Die Hauptattraktion am Turiner Autosalon im Mai 1950 war der oder die Lancia Aurelia. Zu jener Zeit wurden die Geschicke der traditionsbewussten Autofirma immer noch von der Familie des Gründers Vincenzo Lancia geführt. Im Konstruktionsbüro aber leitete der begabte Ingenieur Vittorio Jano die Entwicklung des frisch präsentierten Tourenwagen, der die Nachfolge des Modells Aprilia antreten sollte.
Innovative Technik
Grösser, geräumiger, stärker und schneller als ihr Vorgänger sollte die Aurelia werden und trotzdem kompakt und wendig bleiben. Mit einem Radstand von 2,86 Metern und einer Gesamtlänge von 4,42 Metern war dieses Vorhaben geglückt.
Ein neu entwickelter V6-Motor mit 1756 cm3 Hubraum und 56 PS (bei 4000 U/min) löste das Leistungsversprechen ein. Mit einem Winkel von 60 Grad zwischen den beiden Zylinderbänken, Leichtmetallzylinderköpfen und einer über eine Kette angetriebenen zentralen Nockenwelle war er eine innovative Konstruktion.
Für eine optimale Gewichtsverteilung war das Vierganggetriebe an der Hinterachse und mit dem Differential verblockt eingebaut (Transaxle).
Vorne sorgte die über Jahrzehnte verfeinerte Lancia-Einzelradaufhängung für die Radführung, hinten unabhängige Aufhängungen mit schrägen Dreieckslenkern.
Selbsttragend oder Chassisbauweise
Während die Fabrik-Limousine ohne B-Säule selbsttragend konstruiert war, hatten die Lancia-Ingenieure die unabhängigen Karosseriebauer nicht vergessen und boten daher zusätzlich auch Chassis für Spezialkarosserien (“autotelaio”) an.
Als Preis für den italienischen Markt wurden im Mai 1950 Lire 1,83 Millionen für die viertürige Limousine B10, Lire 1,24 Millionen für das Chassis B50 und Lire 2,6 Millionen für das Seriencabriolet mit einer Karosserie von Pinin Farina genannt. Letzteres wurde gleichzeitig präsentiert und es nutzte das im Radstand um fünf Zentimeter längere Fahrgestell.

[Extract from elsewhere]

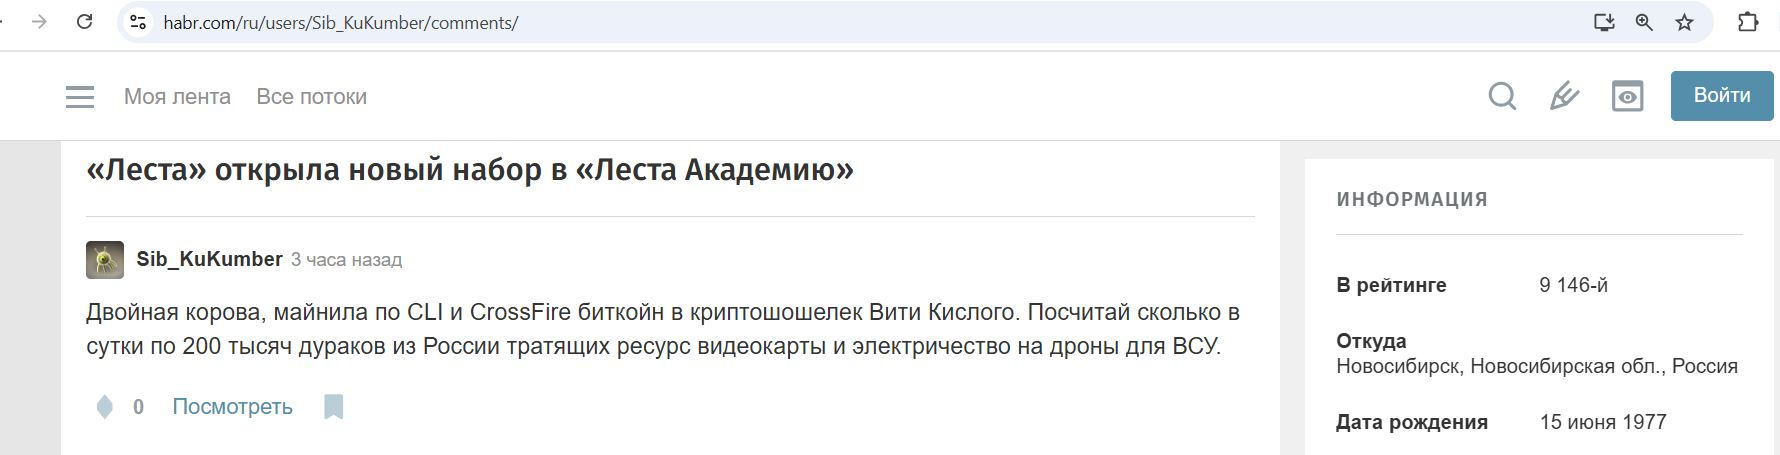Click the Sib_KuKumber username link
The height and width of the screenshot is (455, 1780).
(x=209, y=259)
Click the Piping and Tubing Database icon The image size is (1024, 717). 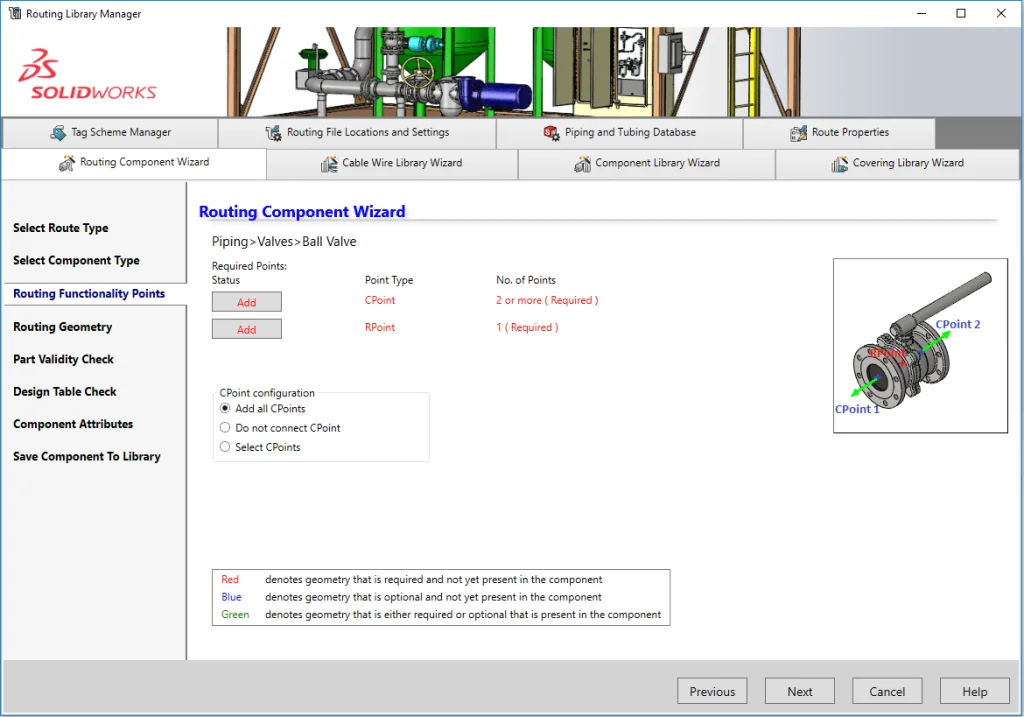tap(551, 133)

Zielstrebige Weiterentwicklung
Ein Jahr nach der Präsentation erschien dann auch das zweitürige Coupé B20 GT und die Limousine B21, die nun bereits über einen 1991 cm3 grossen Motor aufwies. Die Leistung stieg mit der zweiten Serie und dem B22 dann auf 90 PS.
Auch die weiterhin verkauften Fahrgestelle profitierten vom grösseren Motor und den anderen Neuerungen, die Version zum Bau von Tourenwagen hiess nun B52 (1952-1953). Gegenüber dem sehr populären B50-Fahrgestell, das es auf 485 produzierte Exemplare gebracht hatte, konnten aber nur noch 98 B52-Chassis verkauft werden, was nicht zuletzt daran lag, dass Lancia ja nun selber ein sehr attraktives Coupé (B20 GT) anzubieten hatte.
Rund 20 dieser Fahrgestelle sollen bei Alfredo Vignale ihren Aufbau erhalten haben. Dort war Giovanni Michelotti für die Linienführung zuständig und die meisten der B52 wurden nach seinen Ideen eingekleidet. Doch es gab eine Ausnahme.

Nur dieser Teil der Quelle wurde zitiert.